### [Data for this exercise]
------------------------------------------------------------

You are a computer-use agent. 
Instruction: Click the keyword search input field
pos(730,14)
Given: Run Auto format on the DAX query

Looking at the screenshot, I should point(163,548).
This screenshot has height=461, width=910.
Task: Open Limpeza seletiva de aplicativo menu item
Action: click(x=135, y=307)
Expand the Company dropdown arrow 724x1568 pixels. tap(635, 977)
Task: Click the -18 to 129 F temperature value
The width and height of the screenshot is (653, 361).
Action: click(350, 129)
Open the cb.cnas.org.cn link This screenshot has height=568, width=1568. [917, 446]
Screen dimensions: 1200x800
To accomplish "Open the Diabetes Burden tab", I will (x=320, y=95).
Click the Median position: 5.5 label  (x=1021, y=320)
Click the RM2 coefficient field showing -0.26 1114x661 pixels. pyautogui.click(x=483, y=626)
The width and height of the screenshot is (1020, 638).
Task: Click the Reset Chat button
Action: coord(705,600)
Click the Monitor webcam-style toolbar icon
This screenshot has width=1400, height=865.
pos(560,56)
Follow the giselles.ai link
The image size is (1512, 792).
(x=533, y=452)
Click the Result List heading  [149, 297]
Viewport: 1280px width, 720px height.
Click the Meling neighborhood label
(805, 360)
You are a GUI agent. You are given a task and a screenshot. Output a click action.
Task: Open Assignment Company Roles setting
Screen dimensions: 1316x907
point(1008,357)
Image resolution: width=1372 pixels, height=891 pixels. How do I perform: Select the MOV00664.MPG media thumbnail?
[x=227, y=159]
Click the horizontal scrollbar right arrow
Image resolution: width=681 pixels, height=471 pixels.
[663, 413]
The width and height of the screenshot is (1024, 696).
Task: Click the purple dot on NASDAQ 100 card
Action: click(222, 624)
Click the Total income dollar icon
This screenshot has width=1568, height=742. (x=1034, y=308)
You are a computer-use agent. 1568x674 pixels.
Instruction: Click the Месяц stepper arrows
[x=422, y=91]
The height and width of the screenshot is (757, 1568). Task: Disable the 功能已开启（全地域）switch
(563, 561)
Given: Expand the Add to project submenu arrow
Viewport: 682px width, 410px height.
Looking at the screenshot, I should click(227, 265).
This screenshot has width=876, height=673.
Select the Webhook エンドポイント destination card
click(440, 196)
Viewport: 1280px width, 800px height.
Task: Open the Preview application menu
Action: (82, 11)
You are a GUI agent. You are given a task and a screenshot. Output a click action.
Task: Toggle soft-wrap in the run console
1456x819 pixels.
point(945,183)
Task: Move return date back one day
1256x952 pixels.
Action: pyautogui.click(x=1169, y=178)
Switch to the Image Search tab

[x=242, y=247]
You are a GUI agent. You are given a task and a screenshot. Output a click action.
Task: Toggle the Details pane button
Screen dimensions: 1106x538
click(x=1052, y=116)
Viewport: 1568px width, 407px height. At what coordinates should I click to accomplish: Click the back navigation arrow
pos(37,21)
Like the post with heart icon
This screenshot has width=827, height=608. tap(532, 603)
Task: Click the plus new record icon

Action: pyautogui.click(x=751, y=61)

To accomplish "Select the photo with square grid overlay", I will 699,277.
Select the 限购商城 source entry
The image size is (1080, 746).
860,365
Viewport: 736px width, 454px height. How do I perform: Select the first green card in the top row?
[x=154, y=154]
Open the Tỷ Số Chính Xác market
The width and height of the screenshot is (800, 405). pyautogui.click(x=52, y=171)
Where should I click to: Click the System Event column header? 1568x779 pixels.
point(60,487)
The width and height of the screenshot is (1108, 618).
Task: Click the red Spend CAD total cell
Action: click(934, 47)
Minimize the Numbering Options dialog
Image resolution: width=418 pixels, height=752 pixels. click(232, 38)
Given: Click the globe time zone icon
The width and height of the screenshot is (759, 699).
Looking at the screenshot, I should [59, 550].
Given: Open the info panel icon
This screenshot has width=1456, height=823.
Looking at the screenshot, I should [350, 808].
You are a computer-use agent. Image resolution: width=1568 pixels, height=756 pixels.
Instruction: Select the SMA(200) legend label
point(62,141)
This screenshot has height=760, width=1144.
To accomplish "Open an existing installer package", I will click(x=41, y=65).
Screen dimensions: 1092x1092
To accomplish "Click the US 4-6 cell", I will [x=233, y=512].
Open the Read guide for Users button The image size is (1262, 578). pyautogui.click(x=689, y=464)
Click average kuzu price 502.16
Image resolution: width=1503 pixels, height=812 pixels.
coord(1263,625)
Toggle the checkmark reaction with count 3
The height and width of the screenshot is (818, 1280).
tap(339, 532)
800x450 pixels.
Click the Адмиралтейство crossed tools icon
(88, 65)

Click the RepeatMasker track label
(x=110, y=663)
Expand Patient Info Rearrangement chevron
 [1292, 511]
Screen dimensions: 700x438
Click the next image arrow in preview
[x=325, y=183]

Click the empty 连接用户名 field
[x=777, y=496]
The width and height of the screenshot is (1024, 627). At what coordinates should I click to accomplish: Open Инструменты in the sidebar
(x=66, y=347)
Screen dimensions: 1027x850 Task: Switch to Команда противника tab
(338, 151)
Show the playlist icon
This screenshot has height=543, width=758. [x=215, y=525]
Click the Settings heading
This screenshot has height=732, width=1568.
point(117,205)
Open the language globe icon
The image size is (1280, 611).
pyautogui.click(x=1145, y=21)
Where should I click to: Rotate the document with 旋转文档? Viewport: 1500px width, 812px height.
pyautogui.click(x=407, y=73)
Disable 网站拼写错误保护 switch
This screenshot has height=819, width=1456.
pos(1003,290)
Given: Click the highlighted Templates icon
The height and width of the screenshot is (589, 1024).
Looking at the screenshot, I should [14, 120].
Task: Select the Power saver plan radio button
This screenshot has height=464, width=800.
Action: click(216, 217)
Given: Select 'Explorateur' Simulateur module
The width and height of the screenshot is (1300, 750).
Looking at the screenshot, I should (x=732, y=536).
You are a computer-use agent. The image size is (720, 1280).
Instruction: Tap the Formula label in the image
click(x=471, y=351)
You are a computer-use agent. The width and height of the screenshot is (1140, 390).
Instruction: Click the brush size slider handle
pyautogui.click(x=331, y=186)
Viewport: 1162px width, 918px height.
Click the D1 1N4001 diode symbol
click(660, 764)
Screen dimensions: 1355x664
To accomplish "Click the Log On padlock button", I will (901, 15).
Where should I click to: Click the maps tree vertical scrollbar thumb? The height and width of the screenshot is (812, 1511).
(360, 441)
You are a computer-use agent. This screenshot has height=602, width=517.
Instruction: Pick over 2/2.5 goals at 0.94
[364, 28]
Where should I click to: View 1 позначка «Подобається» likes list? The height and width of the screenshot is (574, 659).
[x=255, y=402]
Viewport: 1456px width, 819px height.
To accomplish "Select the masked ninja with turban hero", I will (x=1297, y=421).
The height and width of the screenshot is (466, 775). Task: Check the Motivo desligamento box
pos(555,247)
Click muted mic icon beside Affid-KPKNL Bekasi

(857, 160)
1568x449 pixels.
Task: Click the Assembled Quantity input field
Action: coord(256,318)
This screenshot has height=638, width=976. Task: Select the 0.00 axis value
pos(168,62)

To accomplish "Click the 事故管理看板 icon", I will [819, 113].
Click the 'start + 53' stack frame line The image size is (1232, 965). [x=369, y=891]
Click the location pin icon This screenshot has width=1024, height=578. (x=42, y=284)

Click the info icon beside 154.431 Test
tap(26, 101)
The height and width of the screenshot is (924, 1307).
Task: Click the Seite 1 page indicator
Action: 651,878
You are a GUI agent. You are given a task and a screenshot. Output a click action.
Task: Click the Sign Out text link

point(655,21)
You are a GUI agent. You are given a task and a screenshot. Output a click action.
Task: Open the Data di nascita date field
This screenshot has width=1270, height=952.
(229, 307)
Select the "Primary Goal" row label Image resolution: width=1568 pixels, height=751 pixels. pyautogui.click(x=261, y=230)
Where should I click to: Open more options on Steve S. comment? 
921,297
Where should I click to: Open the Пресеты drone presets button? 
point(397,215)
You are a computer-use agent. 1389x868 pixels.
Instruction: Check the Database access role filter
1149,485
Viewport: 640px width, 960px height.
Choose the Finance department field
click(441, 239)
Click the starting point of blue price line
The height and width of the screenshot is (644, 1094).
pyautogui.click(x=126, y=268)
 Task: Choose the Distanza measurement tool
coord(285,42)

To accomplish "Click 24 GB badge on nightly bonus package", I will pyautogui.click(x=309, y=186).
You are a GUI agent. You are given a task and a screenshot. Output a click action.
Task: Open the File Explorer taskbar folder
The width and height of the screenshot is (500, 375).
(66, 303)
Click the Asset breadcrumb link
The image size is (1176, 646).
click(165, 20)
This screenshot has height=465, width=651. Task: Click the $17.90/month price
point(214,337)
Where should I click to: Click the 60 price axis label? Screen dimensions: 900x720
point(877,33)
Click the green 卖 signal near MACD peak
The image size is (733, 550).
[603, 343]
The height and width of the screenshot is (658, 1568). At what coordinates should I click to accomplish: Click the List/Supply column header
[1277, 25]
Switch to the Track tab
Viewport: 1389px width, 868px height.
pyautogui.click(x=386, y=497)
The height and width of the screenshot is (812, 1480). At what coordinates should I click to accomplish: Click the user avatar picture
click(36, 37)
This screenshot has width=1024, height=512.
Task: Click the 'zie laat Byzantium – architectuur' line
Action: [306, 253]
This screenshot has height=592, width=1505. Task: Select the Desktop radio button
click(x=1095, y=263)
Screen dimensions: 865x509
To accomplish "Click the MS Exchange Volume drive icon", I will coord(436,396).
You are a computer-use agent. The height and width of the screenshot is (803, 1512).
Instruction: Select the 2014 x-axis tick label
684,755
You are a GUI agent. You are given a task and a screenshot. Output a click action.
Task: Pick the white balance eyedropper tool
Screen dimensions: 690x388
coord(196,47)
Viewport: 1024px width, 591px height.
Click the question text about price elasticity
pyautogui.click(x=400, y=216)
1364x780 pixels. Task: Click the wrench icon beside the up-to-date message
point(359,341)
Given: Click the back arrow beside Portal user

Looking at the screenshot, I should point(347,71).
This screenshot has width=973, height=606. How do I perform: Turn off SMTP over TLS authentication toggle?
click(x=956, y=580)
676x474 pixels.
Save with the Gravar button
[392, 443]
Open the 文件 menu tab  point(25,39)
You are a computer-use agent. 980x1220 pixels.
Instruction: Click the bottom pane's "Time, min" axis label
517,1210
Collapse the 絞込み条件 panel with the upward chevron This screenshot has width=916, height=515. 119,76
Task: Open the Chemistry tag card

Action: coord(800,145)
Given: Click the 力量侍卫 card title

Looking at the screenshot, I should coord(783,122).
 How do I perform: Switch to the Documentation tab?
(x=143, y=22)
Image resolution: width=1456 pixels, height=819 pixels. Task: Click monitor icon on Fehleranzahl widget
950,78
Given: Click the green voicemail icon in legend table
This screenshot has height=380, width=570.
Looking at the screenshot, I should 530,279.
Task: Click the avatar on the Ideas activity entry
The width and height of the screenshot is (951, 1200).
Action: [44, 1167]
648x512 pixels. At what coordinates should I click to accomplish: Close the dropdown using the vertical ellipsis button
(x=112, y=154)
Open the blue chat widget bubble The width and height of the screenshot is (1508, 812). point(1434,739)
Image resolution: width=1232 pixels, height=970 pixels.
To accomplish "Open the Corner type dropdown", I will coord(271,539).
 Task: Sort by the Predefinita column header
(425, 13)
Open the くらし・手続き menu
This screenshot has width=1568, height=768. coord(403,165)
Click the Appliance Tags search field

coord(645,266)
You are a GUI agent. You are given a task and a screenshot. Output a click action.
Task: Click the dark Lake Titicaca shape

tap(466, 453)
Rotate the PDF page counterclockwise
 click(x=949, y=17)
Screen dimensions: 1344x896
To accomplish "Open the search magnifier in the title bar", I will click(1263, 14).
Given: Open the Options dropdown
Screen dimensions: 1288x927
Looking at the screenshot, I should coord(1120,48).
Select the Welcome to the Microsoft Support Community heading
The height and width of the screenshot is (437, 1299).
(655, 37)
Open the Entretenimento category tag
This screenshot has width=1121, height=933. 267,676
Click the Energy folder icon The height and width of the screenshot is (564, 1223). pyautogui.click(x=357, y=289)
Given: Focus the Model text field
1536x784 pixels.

------------------------------------------------------------

Rewrite the records as a JSON list of strings, one string per line and blank lines omitted, starting with the line that contains "This screenshot has width=876, height=673." and going on through the line that contains "Action: (82, 11)".

[
  "This screenshot has width=876, height=673.",
  "Select the Webhook エンドポイント destination card",
  "click(440, 196)",
  "Viewport: 1280px width, 800px height.",
  "Task: Open the Preview application menu",
  "Action: (82, 11)"
]